Kristoffer Rygg è il Mike Patton del black metal, ma meno autoreferenziale: uno che nella vita ha fatto – musicalmente parlando – di tutto, ma che se poi gli chiedi qual è la cosa di cui va maggiormente orgoglioso in un percorso più che ventennale ti risponde «il nostro disco di cover del 2012».

La sua creatura Ulver, negli anni, ha vestito i panni – ogni volta con successo, tra l’altro – di un’orchestra di oscuro folk scandinavo, di un combo di jazz-techno avant-garde, di un progetto estemporaneo per la colonna sonora di un film minimalista, di una cover band di pezzi garage anni Sessanta, di un ensemble specializzato in ambient-drone e di qualche altra cosa che mi sono perso nei momenti in cui ero distratto.

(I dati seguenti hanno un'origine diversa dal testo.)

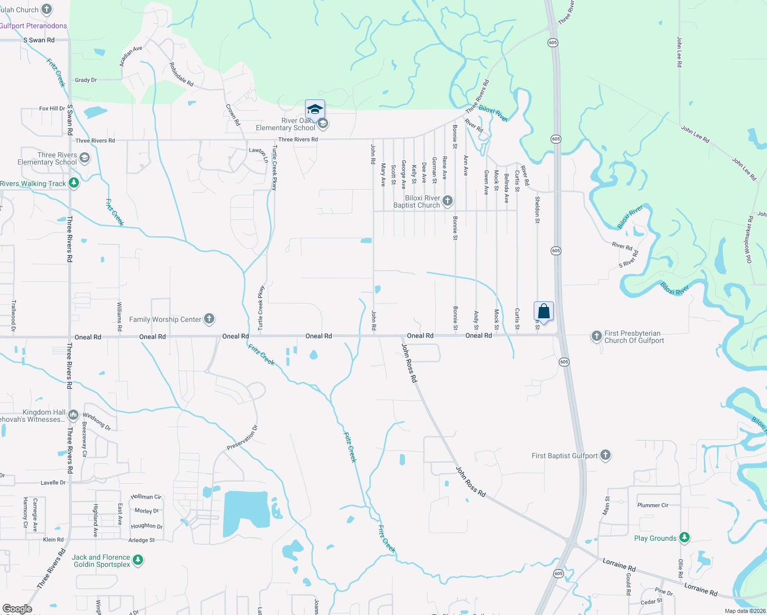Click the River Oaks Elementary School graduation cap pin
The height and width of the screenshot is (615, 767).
[315, 110]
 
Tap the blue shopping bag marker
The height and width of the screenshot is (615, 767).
[543, 311]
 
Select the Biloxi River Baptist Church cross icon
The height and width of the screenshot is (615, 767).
[448, 201]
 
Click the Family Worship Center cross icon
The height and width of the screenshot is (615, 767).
[209, 319]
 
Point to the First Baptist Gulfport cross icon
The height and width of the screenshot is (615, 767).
[605, 455]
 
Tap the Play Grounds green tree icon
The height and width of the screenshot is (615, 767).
[684, 538]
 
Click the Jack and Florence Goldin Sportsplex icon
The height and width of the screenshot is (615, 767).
[138, 560]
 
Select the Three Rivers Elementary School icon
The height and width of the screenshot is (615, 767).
[85, 158]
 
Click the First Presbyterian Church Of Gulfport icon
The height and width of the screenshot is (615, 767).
[596, 336]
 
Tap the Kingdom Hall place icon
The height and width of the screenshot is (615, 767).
[73, 415]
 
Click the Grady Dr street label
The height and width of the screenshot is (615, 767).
[86, 80]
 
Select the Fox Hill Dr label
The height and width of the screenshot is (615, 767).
[52, 109]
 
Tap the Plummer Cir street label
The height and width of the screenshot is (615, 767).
[653, 505]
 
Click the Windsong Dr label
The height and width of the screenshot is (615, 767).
[97, 421]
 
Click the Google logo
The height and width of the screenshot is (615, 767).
[17, 609]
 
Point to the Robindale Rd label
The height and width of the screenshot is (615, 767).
[181, 75]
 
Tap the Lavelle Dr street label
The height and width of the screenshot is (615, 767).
[53, 483]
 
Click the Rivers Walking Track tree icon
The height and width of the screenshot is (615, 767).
[74, 183]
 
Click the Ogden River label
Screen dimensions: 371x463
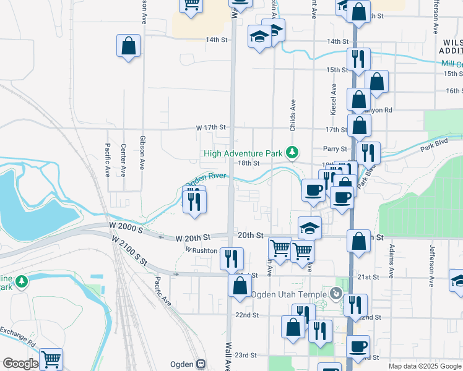206,180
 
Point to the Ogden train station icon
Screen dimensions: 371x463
201,364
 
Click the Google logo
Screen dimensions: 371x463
20,364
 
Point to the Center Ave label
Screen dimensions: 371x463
124,158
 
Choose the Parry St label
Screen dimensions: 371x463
335,149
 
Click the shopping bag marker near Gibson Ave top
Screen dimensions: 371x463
128,46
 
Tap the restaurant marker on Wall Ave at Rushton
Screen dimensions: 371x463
232,257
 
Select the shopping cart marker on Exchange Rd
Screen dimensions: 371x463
51,359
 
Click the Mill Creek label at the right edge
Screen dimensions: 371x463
452,64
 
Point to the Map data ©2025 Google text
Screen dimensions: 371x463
425,366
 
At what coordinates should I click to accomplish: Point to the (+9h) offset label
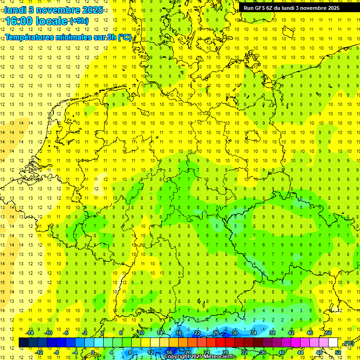pos(78,21)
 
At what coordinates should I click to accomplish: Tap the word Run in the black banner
pos(248,8)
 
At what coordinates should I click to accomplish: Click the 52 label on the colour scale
pos(338,352)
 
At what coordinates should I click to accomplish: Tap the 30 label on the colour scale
pos(234,333)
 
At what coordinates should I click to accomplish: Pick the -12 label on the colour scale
pos(39,352)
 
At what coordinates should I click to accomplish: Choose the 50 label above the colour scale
pos(329,333)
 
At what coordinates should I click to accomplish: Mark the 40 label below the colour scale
pos(281,352)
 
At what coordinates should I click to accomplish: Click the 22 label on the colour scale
pos(197,333)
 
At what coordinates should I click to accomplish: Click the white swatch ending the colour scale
pos(333,343)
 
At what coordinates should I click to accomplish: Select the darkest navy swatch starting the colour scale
pos(23,343)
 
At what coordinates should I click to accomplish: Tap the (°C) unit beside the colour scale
pos(348,343)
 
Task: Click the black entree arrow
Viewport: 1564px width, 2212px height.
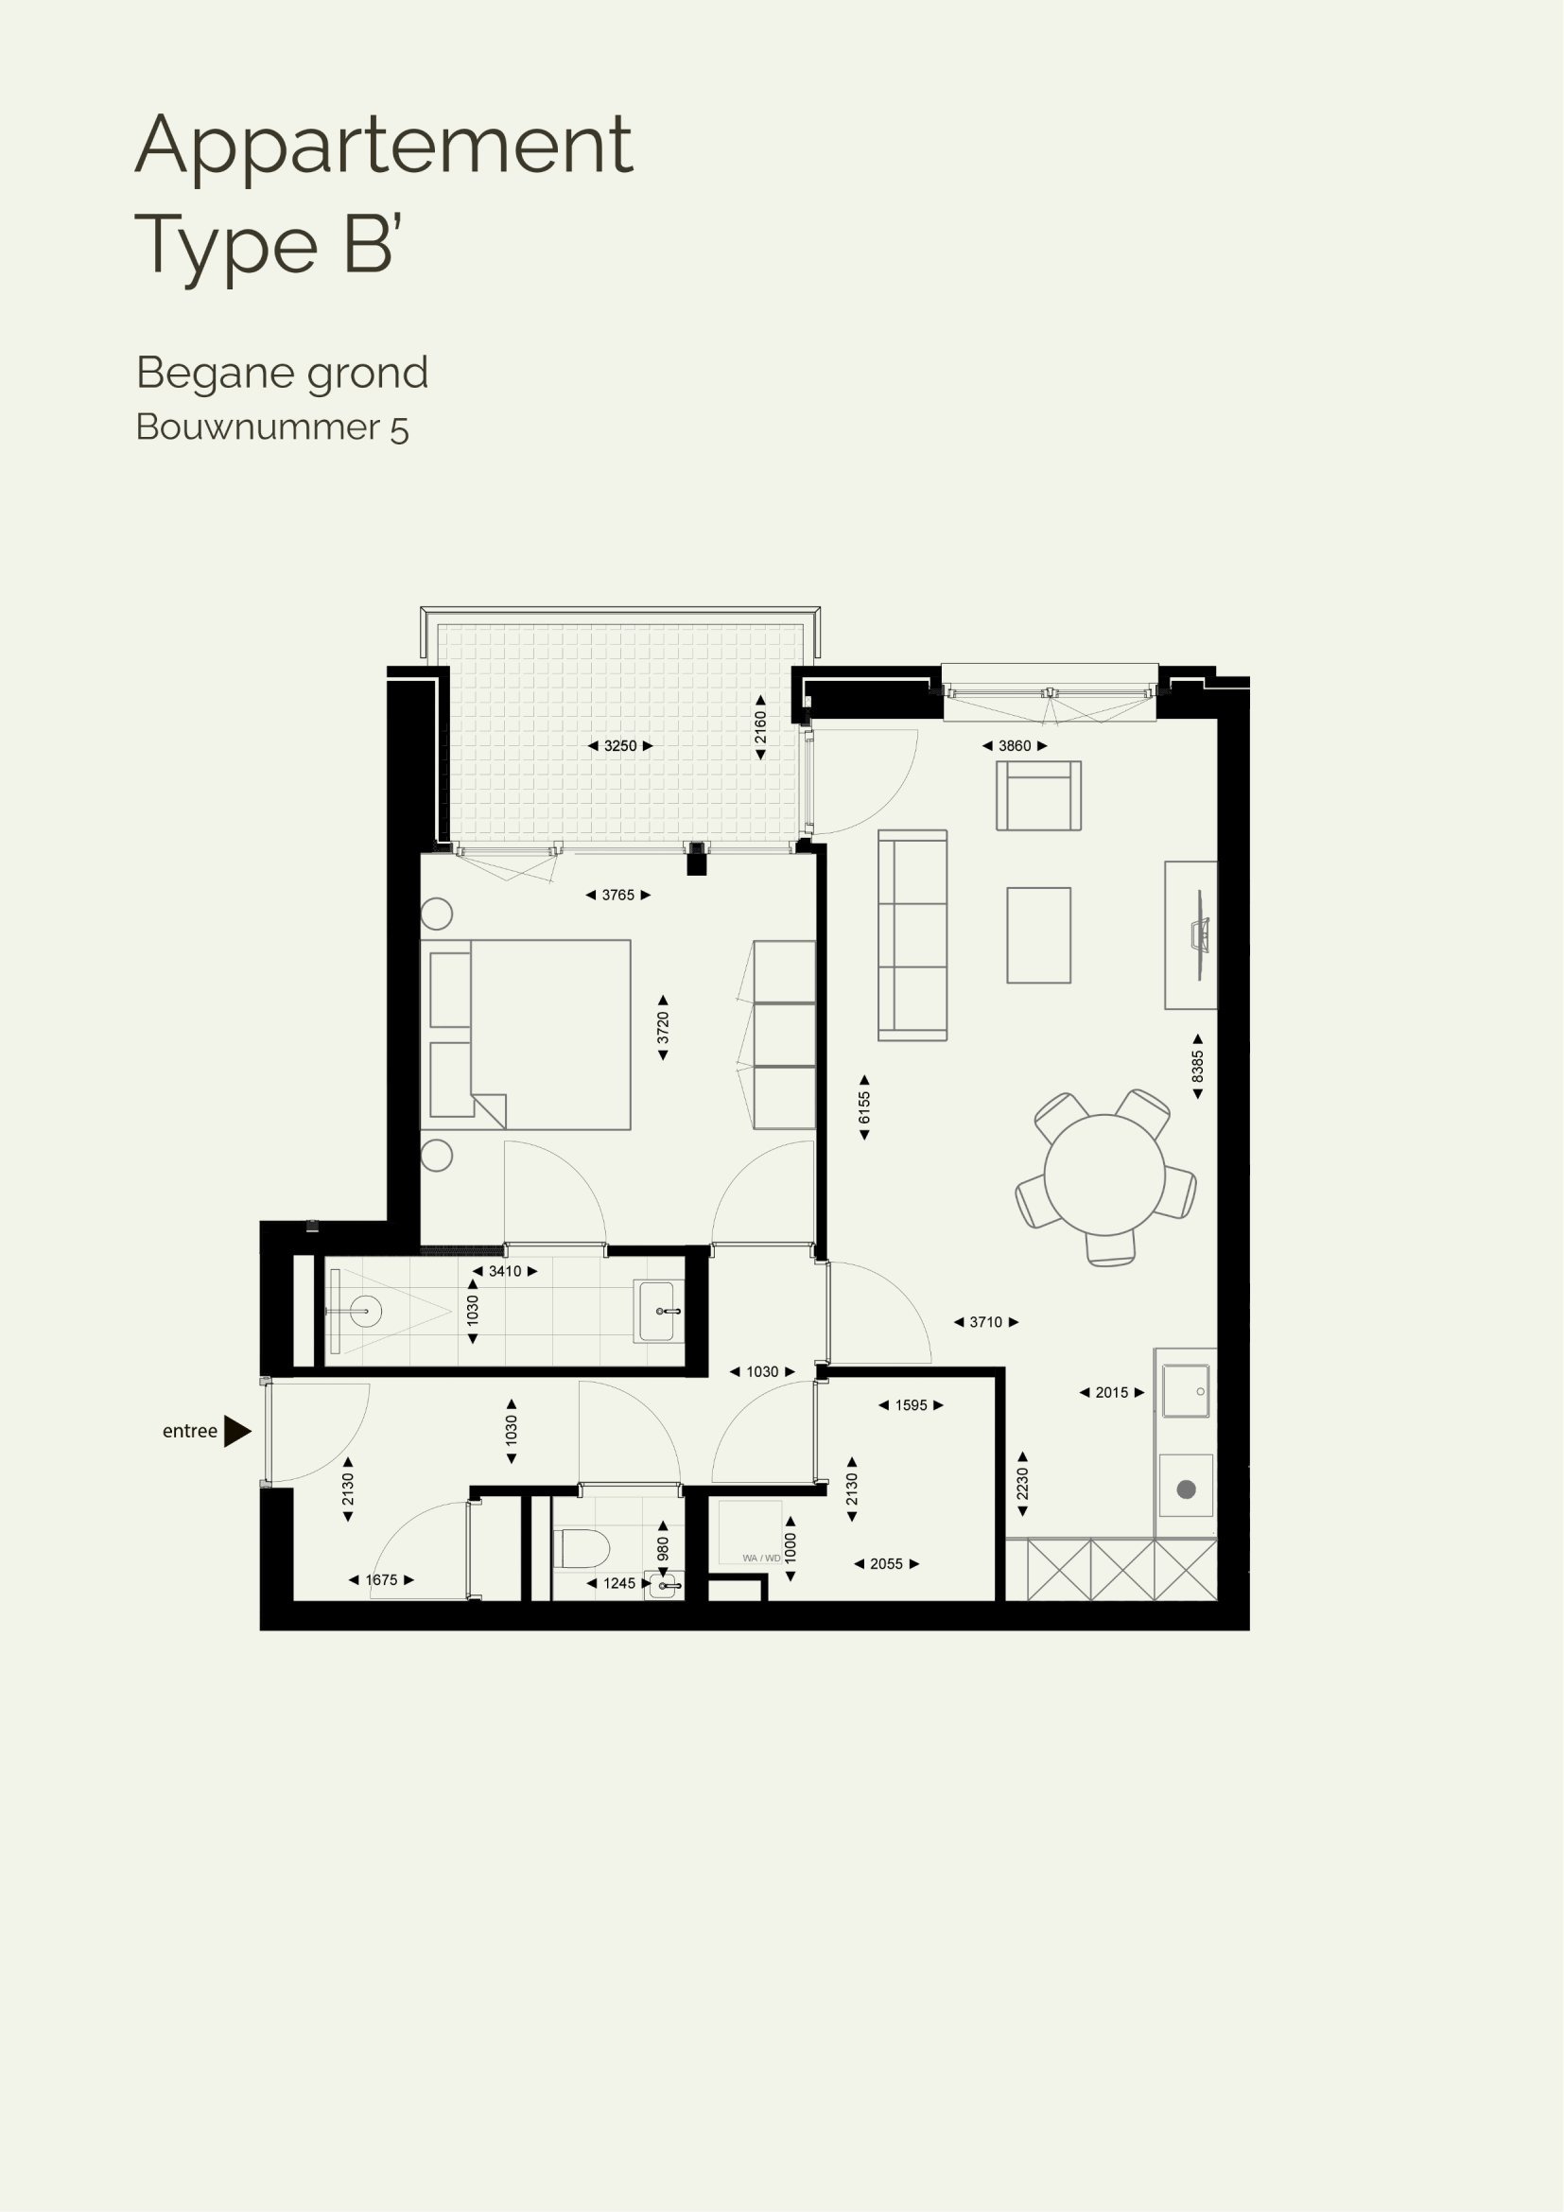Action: [237, 1431]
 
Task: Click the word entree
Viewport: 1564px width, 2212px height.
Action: [190, 1432]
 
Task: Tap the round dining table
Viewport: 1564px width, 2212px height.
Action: [1104, 1175]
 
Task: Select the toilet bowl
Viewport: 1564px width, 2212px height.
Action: [585, 1549]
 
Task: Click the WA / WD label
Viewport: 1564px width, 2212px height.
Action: [761, 1558]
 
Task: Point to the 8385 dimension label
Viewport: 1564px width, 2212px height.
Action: [1198, 1067]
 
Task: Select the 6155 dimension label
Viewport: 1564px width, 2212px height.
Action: [864, 1108]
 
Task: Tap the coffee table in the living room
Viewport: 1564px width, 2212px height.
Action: [1038, 935]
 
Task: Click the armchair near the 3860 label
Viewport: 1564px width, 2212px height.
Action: [1038, 795]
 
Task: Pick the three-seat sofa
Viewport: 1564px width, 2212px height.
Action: [912, 935]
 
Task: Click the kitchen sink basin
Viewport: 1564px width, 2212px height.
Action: [1186, 1391]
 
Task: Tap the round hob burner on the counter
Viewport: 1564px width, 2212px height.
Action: [1187, 1489]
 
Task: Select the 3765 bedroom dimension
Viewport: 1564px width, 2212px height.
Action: [618, 895]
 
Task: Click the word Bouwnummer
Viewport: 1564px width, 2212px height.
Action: [258, 427]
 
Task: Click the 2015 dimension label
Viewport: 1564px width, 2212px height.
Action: [1111, 1392]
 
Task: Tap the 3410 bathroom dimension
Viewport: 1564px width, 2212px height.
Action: [505, 1271]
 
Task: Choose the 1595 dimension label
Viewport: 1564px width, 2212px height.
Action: [911, 1404]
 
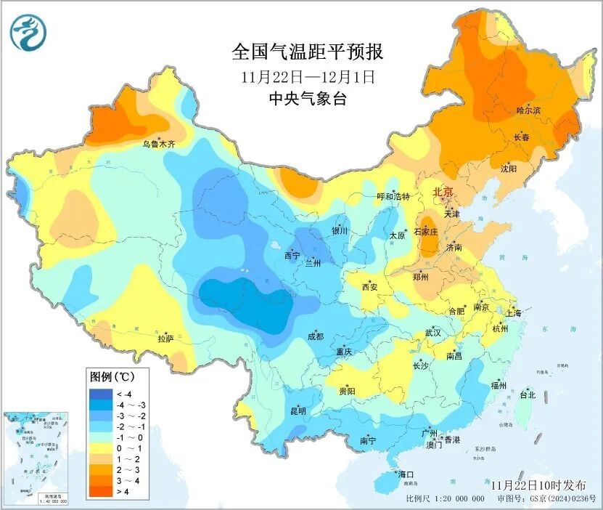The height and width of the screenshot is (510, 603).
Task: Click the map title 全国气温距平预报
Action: pos(307,52)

Non che il fatto stupisca più di tanto: dopotutto la comunità norvegese più estrema si è sempre rivelata un terreno fertile per chi ha sentito il bisogno di sperimentare e perfezionare stili e soluzioni innovative e non ha mai serbato troppo rancore – al netto delle ben note vicende a base di accoltellamenti, morti ammazzati e incarcerazioni, le cui origini sono in ogni caso ancora tutte da definire e vanno sicuramente oltre un banale risentimento da “svolta pop” – a chi si è voluto allontanare dalle sue radici brutali e rumorose.

In questo senso, Russian Doll mette sulla questione un carico da novanta e porta il dibattito “has black gone pop?” al livello di raffinatissima matrioska. Mixata da Michael Rendall e Martin “Youth” Glover (due che sul tema “come plastificare il metal” potrebbero farci un corso universitario), sconfessa l’immeritata fama di superficialità dei synth con contenuti ispirati al film di Lukas Moodysson sul traffico di esseri umani (Lilja 4-Ever), mentre Annija Raibekaze ci balla sopra come una Britney Spears qualunque, indossando però la maglietta di Bergtatt: et Eeventyr i 5 Capitler e un chiodo di pelle dei Coil.

Puoi guardarla senza audio e immaginare che sia un nuovo pezzo dei Darkthrone, oppure ascoltarla senza sbirciare il video e gioire del fatto che i Depeche Mode finalmente abbiano scritto la canzone che aspettavi da un po’. Cosa vuoi di più dalla vita?